Data listing:

———

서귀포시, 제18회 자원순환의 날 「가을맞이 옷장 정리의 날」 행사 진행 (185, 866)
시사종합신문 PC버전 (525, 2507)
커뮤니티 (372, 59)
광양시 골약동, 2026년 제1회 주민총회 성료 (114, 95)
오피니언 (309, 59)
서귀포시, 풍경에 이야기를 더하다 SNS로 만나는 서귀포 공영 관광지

———

Look over the material above and show each line where "서귀포시" appears.

서귀포시, 제18회 자원순환의 날 「가을맞이 옷장 정리의 날」 행사 진행 (185, 866)
서귀포시, 풍경에 이야기를 더하다 SNS로 만나는 서귀포 공영 관광지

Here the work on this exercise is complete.